AIM -
Rewrite only the records that begin at the line containing "You are a GUI" and end with the line containing "click(x=700, y=252)", requests included. Multiply every coordinate in the answers by 2.6, round each result to a whole number with halves rounded up, and leave the pictures out.

Rows of pointing data
'''
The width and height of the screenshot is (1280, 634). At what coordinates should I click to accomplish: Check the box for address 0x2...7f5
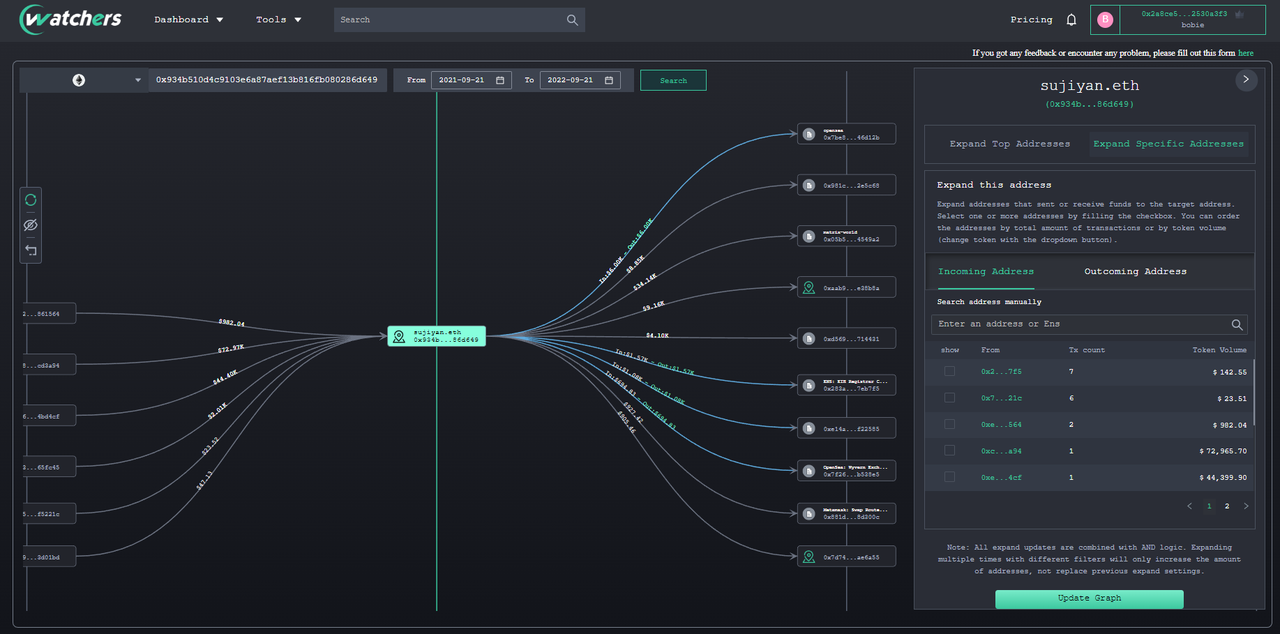click(x=949, y=372)
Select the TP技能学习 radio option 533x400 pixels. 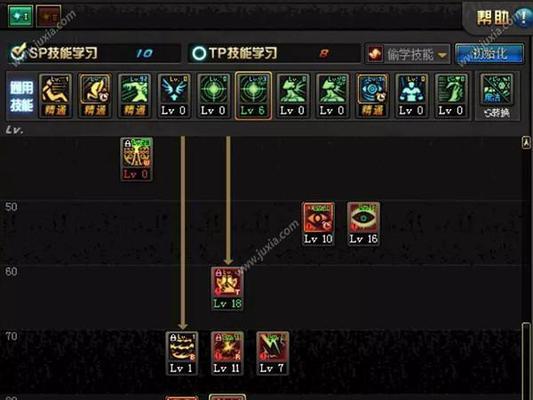point(199,53)
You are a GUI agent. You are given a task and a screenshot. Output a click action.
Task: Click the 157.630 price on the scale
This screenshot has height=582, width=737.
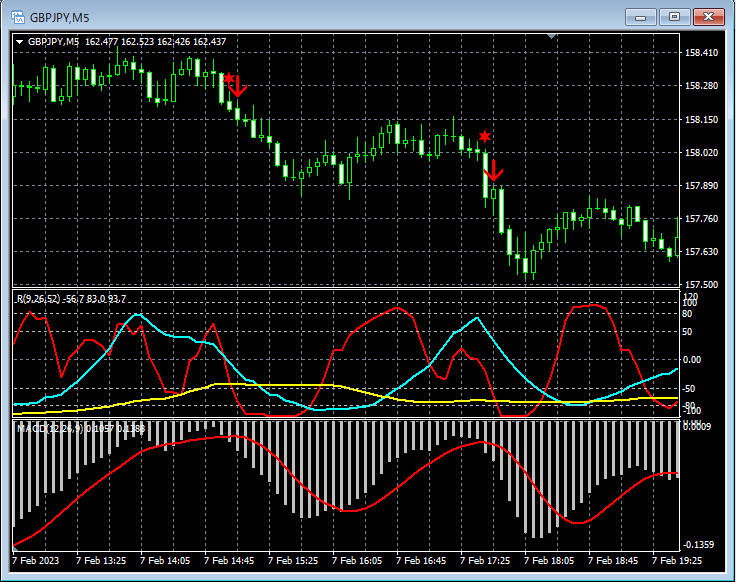click(x=700, y=252)
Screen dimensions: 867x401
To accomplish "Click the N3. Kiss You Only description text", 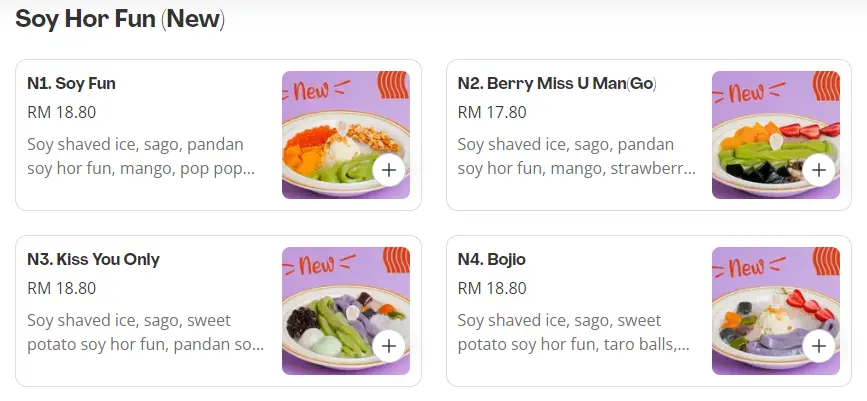I will click(x=145, y=333).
'''
RESPONSE TO THE EXERCISE -
You are a GUI agent. You are given a task and a screenshot. Output a click action.
Task: Click the 157.630 price on the scale
This screenshot has height=582, width=737.
click(x=1820, y=655)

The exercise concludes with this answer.